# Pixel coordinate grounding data
----------------

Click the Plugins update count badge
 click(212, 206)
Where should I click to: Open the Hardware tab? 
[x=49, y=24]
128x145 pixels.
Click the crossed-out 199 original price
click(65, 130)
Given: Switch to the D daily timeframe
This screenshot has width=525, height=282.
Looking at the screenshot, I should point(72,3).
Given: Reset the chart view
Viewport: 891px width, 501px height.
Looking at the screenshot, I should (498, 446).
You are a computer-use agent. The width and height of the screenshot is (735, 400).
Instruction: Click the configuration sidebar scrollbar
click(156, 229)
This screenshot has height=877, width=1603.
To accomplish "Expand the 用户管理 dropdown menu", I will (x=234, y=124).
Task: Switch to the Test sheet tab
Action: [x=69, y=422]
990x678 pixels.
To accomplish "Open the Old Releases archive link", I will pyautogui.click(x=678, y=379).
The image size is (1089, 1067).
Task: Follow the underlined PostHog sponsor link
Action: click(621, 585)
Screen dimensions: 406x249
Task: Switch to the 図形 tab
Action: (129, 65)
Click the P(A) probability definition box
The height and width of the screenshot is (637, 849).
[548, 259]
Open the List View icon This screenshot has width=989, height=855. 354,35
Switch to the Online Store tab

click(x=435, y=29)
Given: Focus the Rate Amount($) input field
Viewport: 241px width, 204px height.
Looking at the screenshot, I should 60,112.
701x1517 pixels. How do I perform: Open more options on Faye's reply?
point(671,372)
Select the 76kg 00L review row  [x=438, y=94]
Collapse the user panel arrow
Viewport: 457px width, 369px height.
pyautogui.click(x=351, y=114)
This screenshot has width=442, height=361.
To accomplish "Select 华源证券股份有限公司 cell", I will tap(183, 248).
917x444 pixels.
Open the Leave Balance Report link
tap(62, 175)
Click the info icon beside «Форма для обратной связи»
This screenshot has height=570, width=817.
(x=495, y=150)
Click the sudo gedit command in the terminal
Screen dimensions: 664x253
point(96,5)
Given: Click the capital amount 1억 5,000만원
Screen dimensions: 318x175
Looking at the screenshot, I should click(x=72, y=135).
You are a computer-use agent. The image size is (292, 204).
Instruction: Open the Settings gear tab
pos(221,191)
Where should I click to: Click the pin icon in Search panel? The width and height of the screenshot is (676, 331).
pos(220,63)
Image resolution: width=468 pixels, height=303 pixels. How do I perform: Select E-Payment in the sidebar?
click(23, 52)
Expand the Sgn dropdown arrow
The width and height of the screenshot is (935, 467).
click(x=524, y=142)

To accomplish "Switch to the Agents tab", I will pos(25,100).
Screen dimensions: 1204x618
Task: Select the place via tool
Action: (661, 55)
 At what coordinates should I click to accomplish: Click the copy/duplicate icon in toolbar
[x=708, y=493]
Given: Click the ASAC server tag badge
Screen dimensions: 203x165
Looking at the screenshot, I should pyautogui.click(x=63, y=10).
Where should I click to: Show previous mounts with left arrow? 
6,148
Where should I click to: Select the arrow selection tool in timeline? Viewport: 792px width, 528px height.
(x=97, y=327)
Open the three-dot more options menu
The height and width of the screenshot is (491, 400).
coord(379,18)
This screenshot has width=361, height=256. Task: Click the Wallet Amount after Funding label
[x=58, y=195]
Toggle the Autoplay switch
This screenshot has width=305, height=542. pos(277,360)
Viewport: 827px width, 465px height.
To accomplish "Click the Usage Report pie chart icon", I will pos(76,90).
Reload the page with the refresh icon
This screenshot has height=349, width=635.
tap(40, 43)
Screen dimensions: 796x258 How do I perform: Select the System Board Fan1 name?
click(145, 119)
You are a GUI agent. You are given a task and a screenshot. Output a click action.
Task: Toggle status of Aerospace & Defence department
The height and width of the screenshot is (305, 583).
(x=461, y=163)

----------------

# Task to carry out
Output an exact copy of each record.

# Answer
Click the Plugins update count badge
 click(212, 206)
Where should I click to: Open the Hardware tab? 
[x=49, y=24]
128x145 pixels.
Click the crossed-out 199 original price
click(65, 130)
Given: Switch to the D daily timeframe
This screenshot has width=525, height=282.
Looking at the screenshot, I should point(72,3).
Given: Reset the chart view
Viewport: 891px width, 501px height.
Looking at the screenshot, I should (498, 446).
You are a computer-use agent. The width and height of the screenshot is (735, 400).
Instruction: Click the configuration sidebar scrollbar
click(156, 229)
This screenshot has height=877, width=1603.
To accomplish "Expand the 用户管理 dropdown menu", I will (x=234, y=124).
Task: Switch to the Test sheet tab
Action: [x=69, y=422]
990x678 pixels.
To accomplish "Open the Old Releases archive link", I will pyautogui.click(x=678, y=379).
The image size is (1089, 1067).
Task: Follow the underlined PostHog sponsor link
Action: click(621, 585)
Screen dimensions: 406x249
Task: Switch to the 図形 tab
Action: (129, 65)
Click the P(A) probability definition box
The height and width of the screenshot is (637, 849).
[548, 259]
Open the List View icon This screenshot has width=989, height=855. 354,35
Switch to the Online Store tab

click(x=435, y=29)
Given: Focus the Rate Amount($) input field
Viewport: 241px width, 204px height.
Looking at the screenshot, I should 60,112.
701x1517 pixels. How do I perform: Open more options on Faye's reply?
point(671,372)
Select the 76kg 00L review row  [x=438, y=94]
Collapse the user panel arrow
Viewport: 457px width, 369px height.
pyautogui.click(x=351, y=114)
This screenshot has width=442, height=361.
To accomplish "Select 华源证券股份有限公司 cell", I will tap(183, 248).
917x444 pixels.
Open the Leave Balance Report link
tap(62, 175)
Click the info icon beside «Форма для обратной связи»
This screenshot has height=570, width=817.
(x=495, y=150)
Click the sudo gedit command in the terminal
Screen dimensions: 664x253
point(96,5)
Given: Click the capital amount 1억 5,000만원
Screen dimensions: 318x175
Looking at the screenshot, I should click(x=72, y=135).
You are a computer-use agent. The image size is (292, 204).
Instruction: Open the Settings gear tab
pos(221,191)
Where should I click to: Click the pin icon in Search panel? The width and height of the screenshot is (676, 331).
pos(220,63)
Image resolution: width=468 pixels, height=303 pixels. How do I perform: Select E-Payment in the sidebar?
click(23, 52)
Expand the Sgn dropdown arrow
The width and height of the screenshot is (935, 467).
click(x=524, y=142)

To accomplish "Switch to the Agents tab", I will pos(25,100).
Screen dimensions: 1204x618
Task: Select the place via tool
Action: (661, 55)
 At what coordinates should I click to accomplish: Click the copy/duplicate icon in toolbar
[x=708, y=493]
Given: Click the ASAC server tag badge
Screen dimensions: 203x165
Looking at the screenshot, I should pyautogui.click(x=63, y=10).
Where should I click to: Show previous mounts with left arrow? 
6,148
Where should I click to: Select the arrow selection tool in timeline? Viewport: 792px width, 528px height.
(x=97, y=327)
Open the three-dot more options menu
The height and width of the screenshot is (491, 400).
coord(379,18)
This screenshot has width=361, height=256. Task: Click the Wallet Amount after Funding label
[x=58, y=195]
Toggle the Autoplay switch
This screenshot has width=305, height=542. pos(277,360)
Viewport: 827px width, 465px height.
To accomplish "Click the Usage Report pie chart icon", I will pos(76,90).
Reload the page with the refresh icon
This screenshot has height=349, width=635.
tap(40, 43)
Screen dimensions: 796x258 How do I perform: Select the System Board Fan1 name?
click(145, 119)
You are a GUI agent. You are given a task and a screenshot. Output a click action.
Task: Toggle status of Aerospace & Defence department
The height and width of the screenshot is (305, 583).
(x=461, y=163)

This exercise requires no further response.